Spaniards Inn, Spaniards Road, Hampstead, 12:20 h

– Éste era uno de los locales favoritos de Lord Byron y Shelley, y también del tristemente famoso bandolero del siglo XVIII Dick Turpin, que se paraba aquí a beber entre un asalto y otro -le contó Clementine Simpson mientras se sentaban a una mesa de un rincón de aquella taberna del siglo XVI, que daba a un jardín bañado de luz del sol-. Y éste es mi primer y último comentario histórico.

– Gracias -sonrió Marten.

Clem Simpson iba vestida como el día anterior, con el mismo tipo de traje aburrido, azul marino y un poco holgado. Esta vez le había añadido una blusa blanca recién planchada y abotonada hasta arriba y unos pequeños pendientes de oro de bucle que le colgaban justo dentro de la melena color caoba. A su manera, y aunque parecía empecinarse en ocultarlo, era bastante atractiva.

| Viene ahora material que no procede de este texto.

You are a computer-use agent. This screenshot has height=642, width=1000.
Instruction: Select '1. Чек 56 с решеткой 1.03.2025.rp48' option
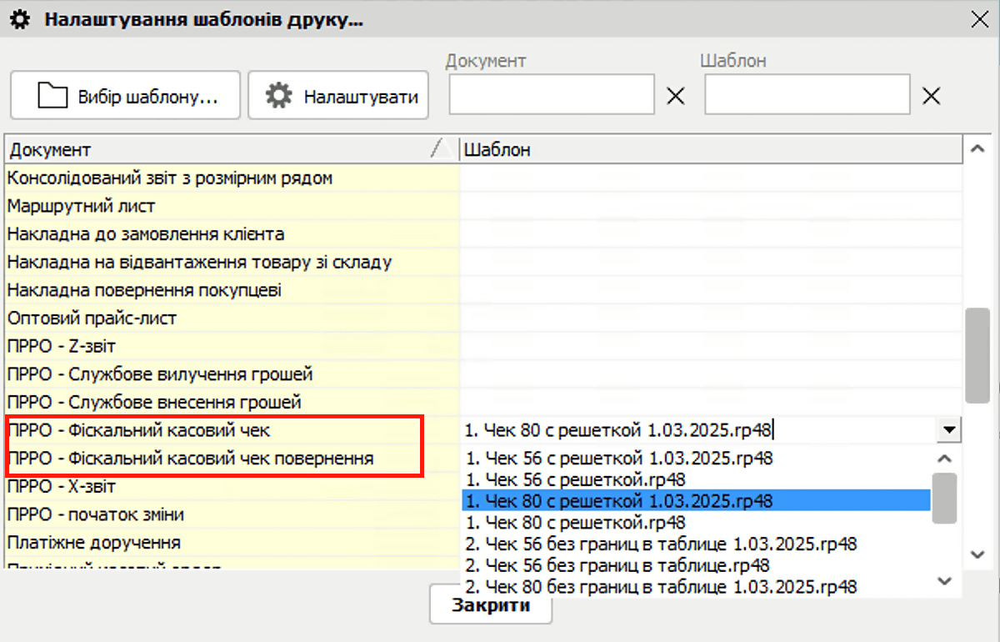(x=618, y=458)
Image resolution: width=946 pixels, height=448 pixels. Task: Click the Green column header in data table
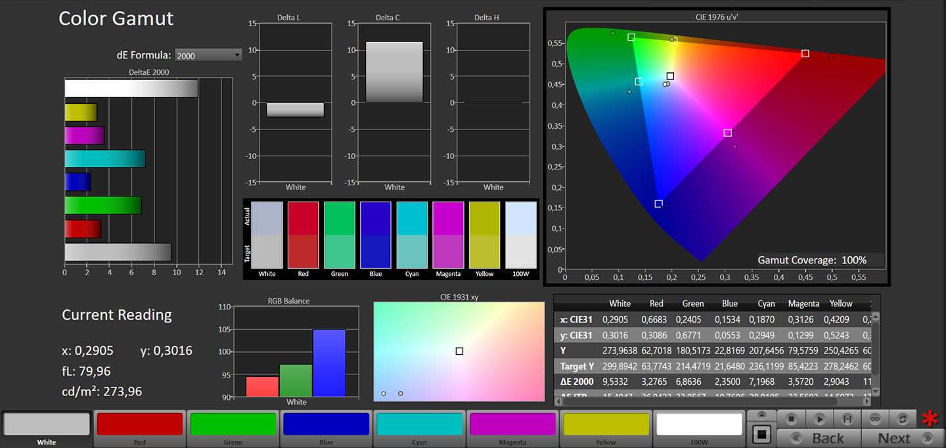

Un camarero con pinta de llevar allí desde los tiempos de Dick Turpin les llevó las cartas, y cuando les preguntó si deseaban beber algo, ella pidió sin pestañear una copa de Châteauneuf-du-Pape.

– Es un vino muy bueno del Ródano, señor Marten -le dijo.

– Nicholas.

– Nicholas -sonrió.

Nicholas Marten no bebía nunca al mediodía, pero por alguna razón miró al camarero y se oyó decir:

– Lo mismo para mí.

El camarero asintió con la cabeza. Marten lo observó alejarse y luego, tranquilamente y sin darle importancia, como si lo preguntara por simple curiosidad, sacó el motivo por el cual la había invitado realmente a almorzar.